* [Consignes à suivre]
(a) Dans l'entretien avec João Pedro Stedile, à qui profite le vote nul ou blanc ?
(b) Prolongez l'entretien avec João Pedro Stedile à partir de sa dernière ligne.

* [Extrait fourni]
+--

Brésil. João Pedro Stedile : « C’est une lutte de classe ; on est avec le peuple ou contre lui »

Élire un président, des députés et des sénateurs qui s’engagent pour les intérêts des travailleurs est la principale façon pour ces derniers, d’essayer d’annuler les mesures qui affectent leurs droits de base que sont la santé, l’éducation, la sécurité. C’est l’analyse de João Pedro Stedile, de la direction du Mouvement des Travailleurs Ruraux sans terre (MST). Dans une entrevue avec Brasil de Fato, il considère que d’annuler le vote ou de voter blanc n’est dans l’intérêt que de ceux qui désirent maintenir l’actuelle crise du pays.

 

Brasil de Fato : quelle est l’importance des prochaines élections ?

+--

* [Données recueillies]

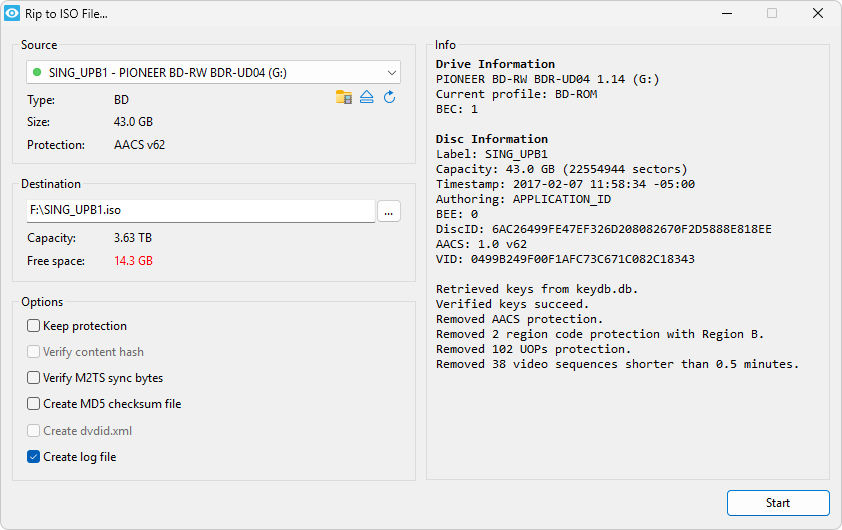Close the Rip to ISO window

tap(817, 14)
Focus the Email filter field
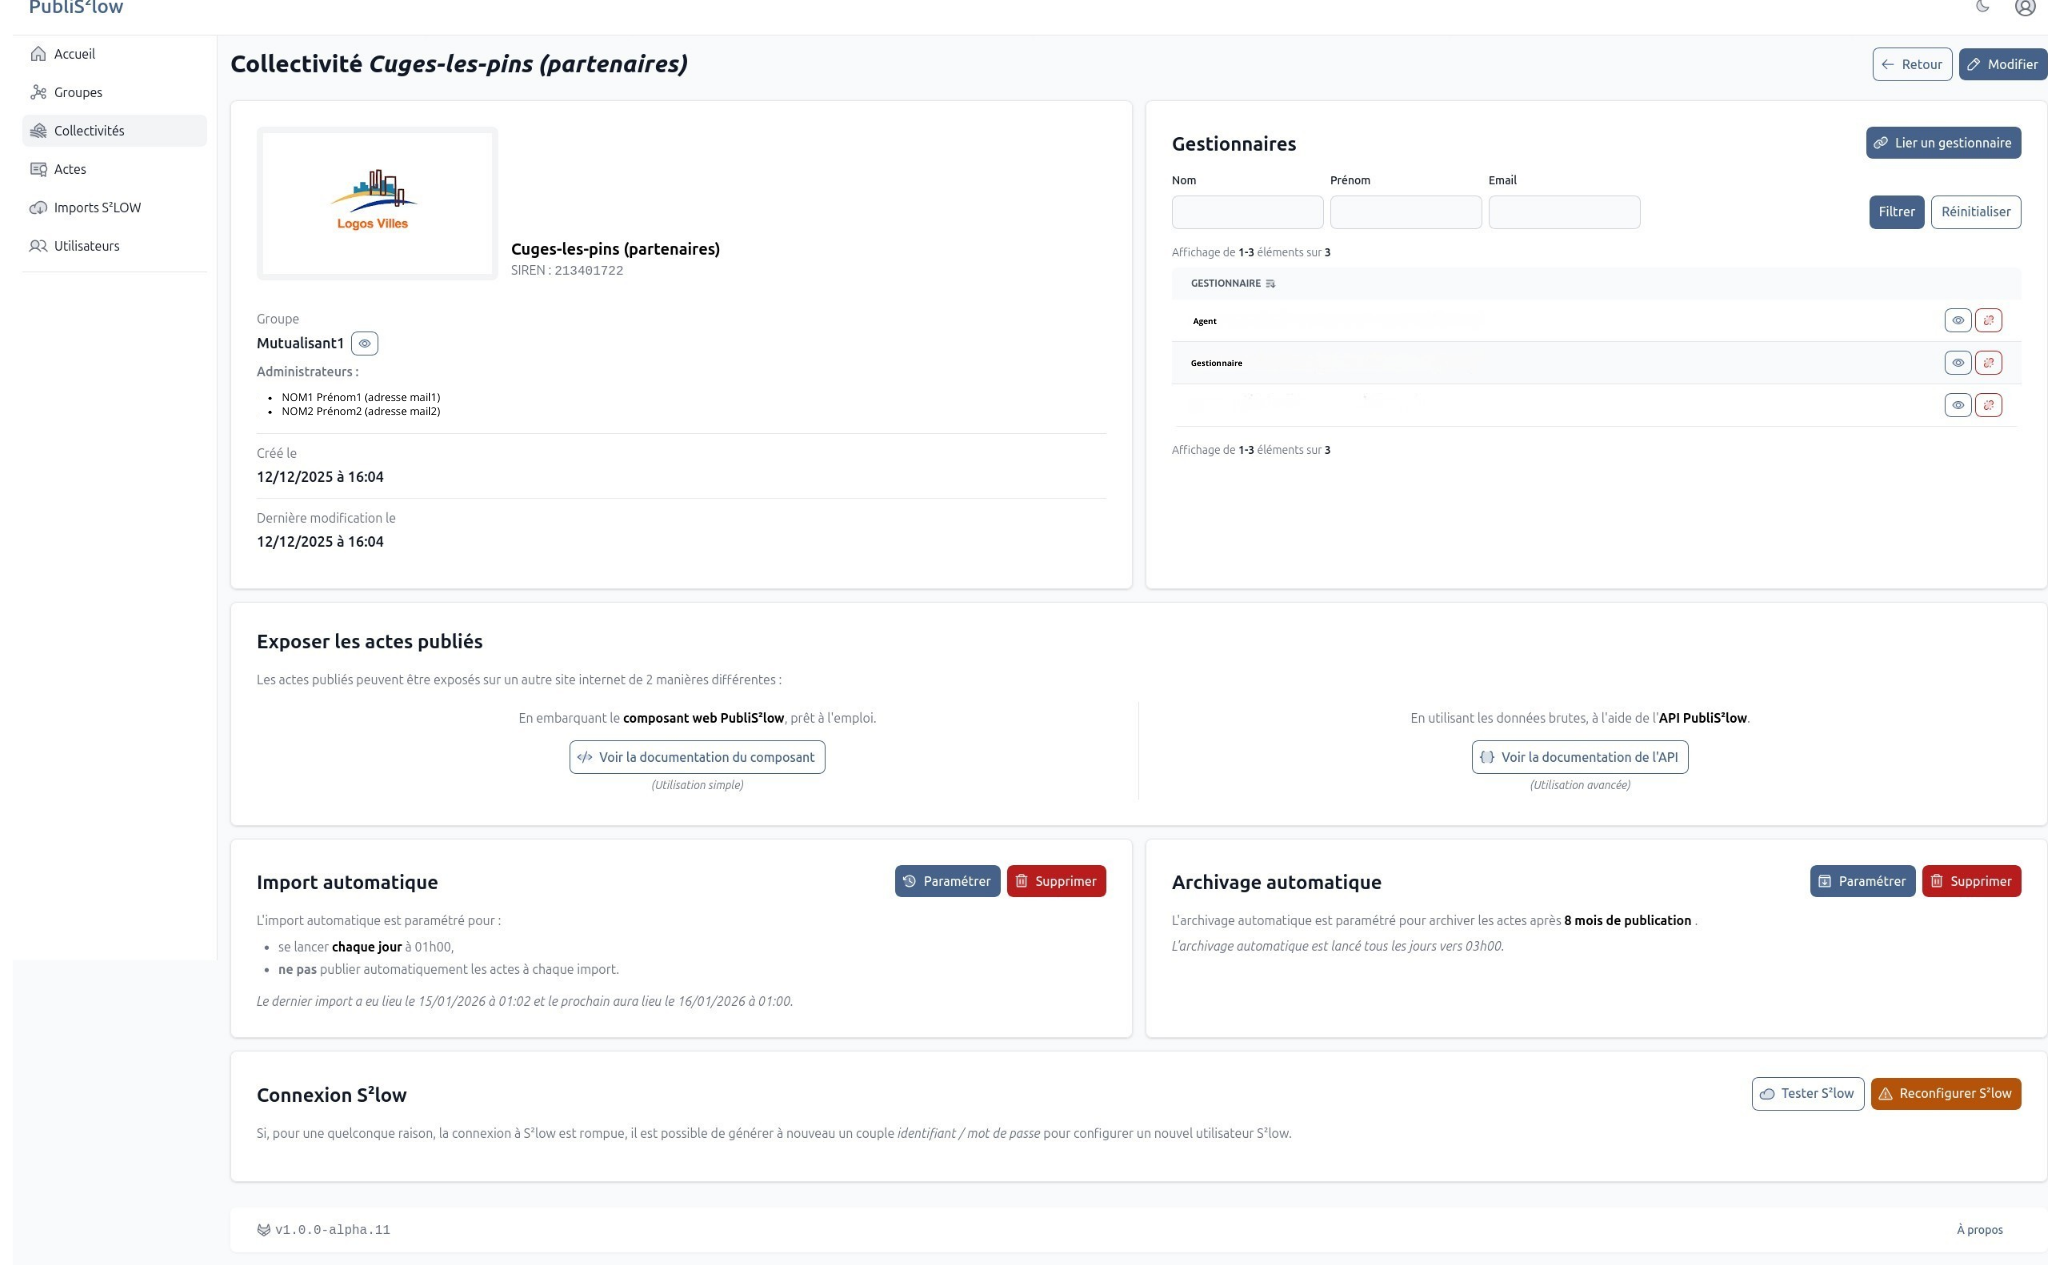The image size is (2048, 1288). click(x=1563, y=212)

+--

* [Réponses]
(a) À ceux qui désirent maintenir l'actuelle crise du pays.

(b)
João Pedro Stédile : Les élections d’octobre ont une importance historique pour la classe ouvrière et le peuple dans son ensemble. Jamais auparavant, n’était apparue une situation aussi claire de lutte des classes. D’un côté, la bourgeoisie cherche à faire élire son président et ses parlementaires pour légitimer le coup d’État et, en même temps, continue à développer son plan machiavélique de faire porter tout le poids de la crise économique sur les épaules de la classe ouvrière. C’est ainsi qu’ils continuent à supprimer des droits aux travailleurs, suspendent la consolidation des lois du Travail (CLT), mettent les pensions en péril en s’appropriant les finances publiques qu’ils devraient utiliser pour financer les logements, la réforme agraire, la santé et l’éducation. Ils cherchent aussi à continuer à offrir nos richesses naturelles à leurs alliés : le capital étranger et le gouvernement des États-Unis.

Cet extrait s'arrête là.